Are clouds an acceptable alternative to your own hard drives? - Any links to good hardware forums or pointers to external HDD enclosures with controllers that never go stand by?

Ralf Mardorf kde.lists at yahoo.com
Fri Feb 6 06:38:47 UTC 2026


On Thu, 2026-02-05 at 17:05 +0100, Ralf Mardorf wrote:
> On Thu, 2026-02-05 at 14:06 +0000, Wade Smart wrote:
> > startech 3.5" external esata/usb 2.0 ide/sata enclosure
> 
> I have sent an inquiry to the manufacturer.

"Thank you for contacting StarTech.com

Unfortunately, we no longer carry USB to 3.5" drive enclosures. Our
apologies."

Indeed, I missed the "Discontinued" in the upper left corner:
https://www.startech.com/en-gb/hdd/s351bmu33etg


OTOH they sell https://www.startech.com/en-us/hdd/s352bu33rer .


Change of subject

Keeping your own data accessible to yourself has probably gone out of
style.

The first three disadvantages of the cloud.

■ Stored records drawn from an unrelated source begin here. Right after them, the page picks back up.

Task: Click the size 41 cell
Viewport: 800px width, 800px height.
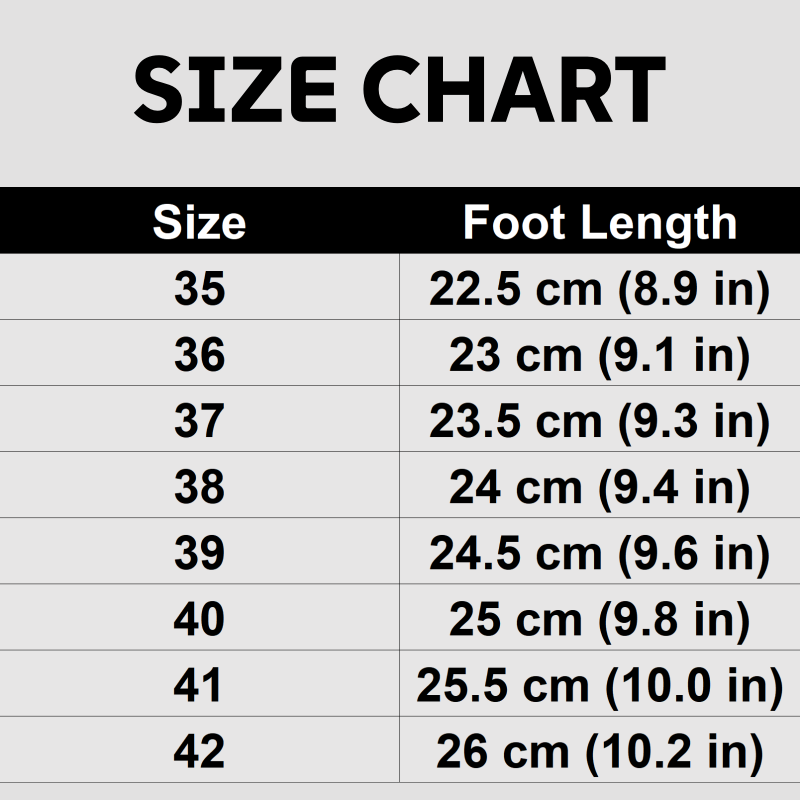Action: click(199, 685)
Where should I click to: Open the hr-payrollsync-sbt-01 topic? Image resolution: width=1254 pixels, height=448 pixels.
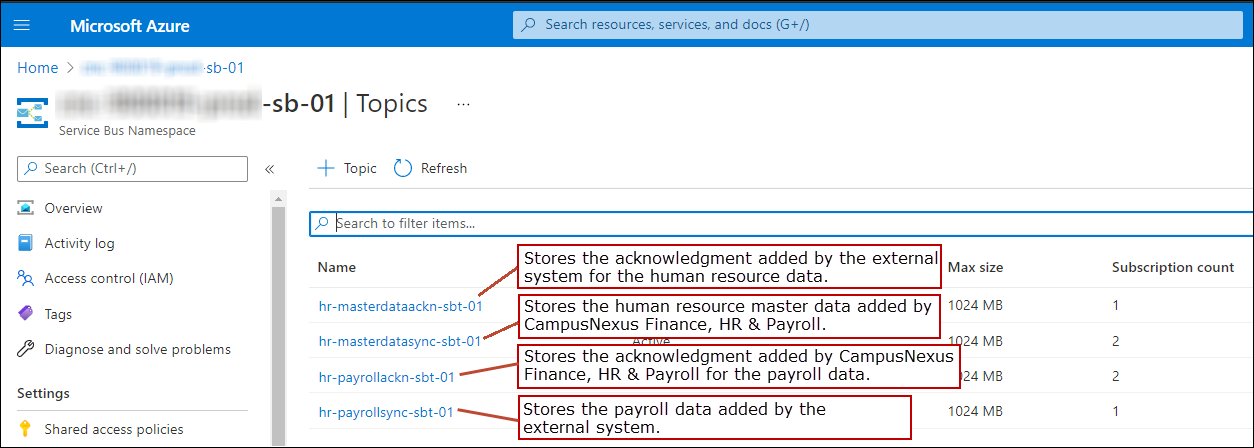tap(386, 411)
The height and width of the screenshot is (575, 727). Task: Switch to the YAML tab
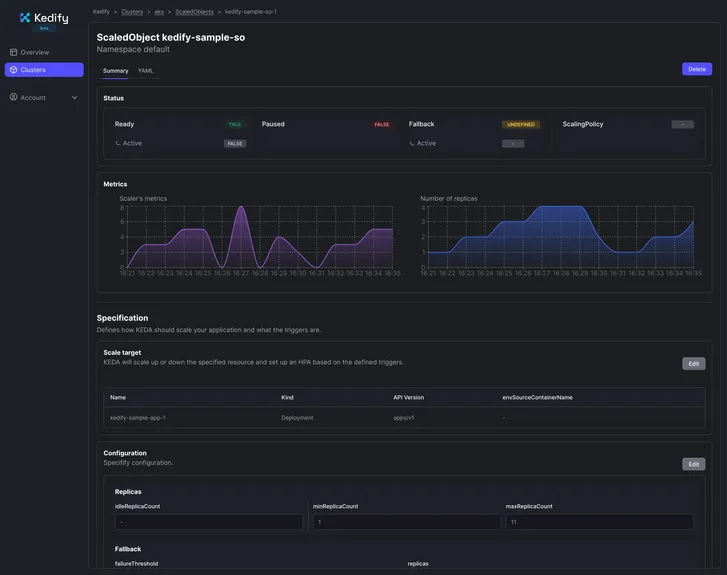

1.1 If the internet goes down, you cannot access your own data.

1.2 When I do have an internet connection, it's very slow and gets
    interrupted every few hours, and it takes up to 30 minutes before I
    can continue. Copper cable! Fiber optics are also available where I
    live, but the costs are outrageously high.

2.  If the company goes bankrupt, the data is gone.

3.  If the company owner, the police, or anyone else wants it, the data
    is gone.

I just picked the first thing that the devil's search engine spat out on
the subject of the cloud.

You don't need to understand German to understand the information
regarding GB and €:

https://www.heise.de/download/specials/Die-10-besten-Cloud-Speicher-3149052

For example:

"LIFETIME

Ultra 10 TB
1190EUR
10 TB Storage
2 TB Shared link traffic
Fair sharing
Shared link branding
30 days trash history

Encryption
150EUR
Client-side encryption
Zero-knowledge privacy
Easiest way to encrypt/decrypt"

In terms of lifetime cost, you could say that it's okay insofar as you
never have to copy data from an old hard drive to a new one. You're not
just buying the hard drive for today, but also replacement hard drives
for the future. What's more, the cloud is located elsewhere, so if
aliens abduct my apartment to Andromeda, not all archived data and
backups will be lost.

On the other hand, I can stand next to my own hard drives with the fire
extinguisher and crossbow, and I can operate them with electricity from
the hand-crank dynamo. I therefore have better control over defending
myself against the forces of nature and evil people than I do via fiber
optic or copper cable connections to a cloud that belongs to who knows
whom.

Your own hard drives are used to store your own data, similar to gold
coins that you bury in a wooden box in your garden as financial
security. You hold something in your own hands that always retains a
certain value, and risk and security are somehow balanced.

A cloud is used to store your own data, similar to a savings account
where you keep money as financial security.
This is convenient and offers a certain degree of security, but you
don't have anything in your own hands. In fact, just like money, data is
subject to inflation. Even a company like Apple was once virtually
bankrupt. Does anyone remember Atari? It's a false sense of security.
The data is in the hands of speculators who could go bankrupt at any
time.

If someone cuts the copper cable, you can't get your data back with a
crossbow. But with a crossbow in your hand, no one will touch your hard
drives.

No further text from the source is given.